→ **Document segment**

--- start ---

Performance or merit-related pay has been a tool much loved by senior management at many companies since the late 1980s, but just as the recession has tested a whole number of cherished assumptions, so too has performance-related pay come under scrutiny. Tighter budgets have led to smaller pay pots, undermining the prospect of staff motivation that merit pay promises. And the principles involved have increasingly begun to be questioned by staff. In some instances, the lack of transparency surrounding the distribution of performance-related pay has resulted in arguments between employers and employees.

2012 saw a number of high-profile disputes over the allocation of merit pots. At the Financial Times, an initial offer set aside a comparatively large proportion of the pay budget for discretionary merit payments. ‘Discretionary’ seemed to be the key term here, with staff concerned about the apparent opacity involved. Journalists and editorial staff finally accepted a pay deal worth 3.5 per cent on the pay bill, after a reduction in the merit element of the offer and a corresponding increase in the general portion of the award.

--- end ---

→ **Directions for this task**
Rewrite everything from "2012 saw a number" down to "of the award." in the passage on performance-related pay, substituting "bonus" for "merit".

→ **Data provided**
--- start ---

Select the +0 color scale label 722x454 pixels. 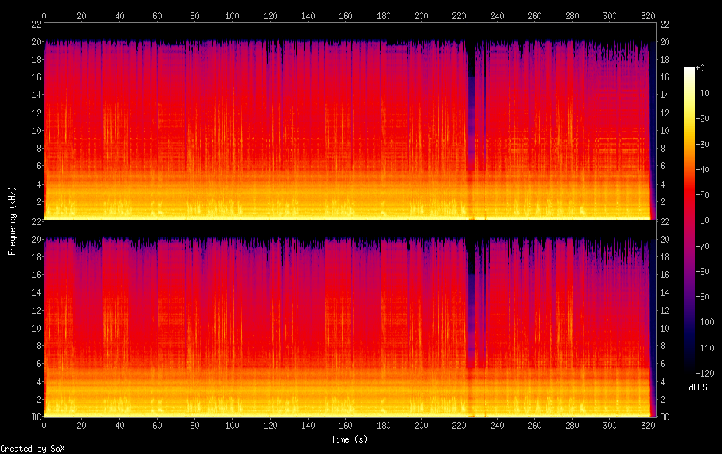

--- end ---

→ **Output**
2012 saw a number of high-profile disputes over the allocation of bonus pots. At the Financial Times, an initial offer set aside a comparatively large proportion of the pay budget for discretionary bonus payments. ‘Discretionary’ seemed to be the key term here, with staff concerned about the apparent opacity involved. Journalists and editorial staff finally accepted a pay deal worth 3.5 per cent on the pay bill, after a reduction in the bonus element of the offer and a corresponding increase in the general portion of the award.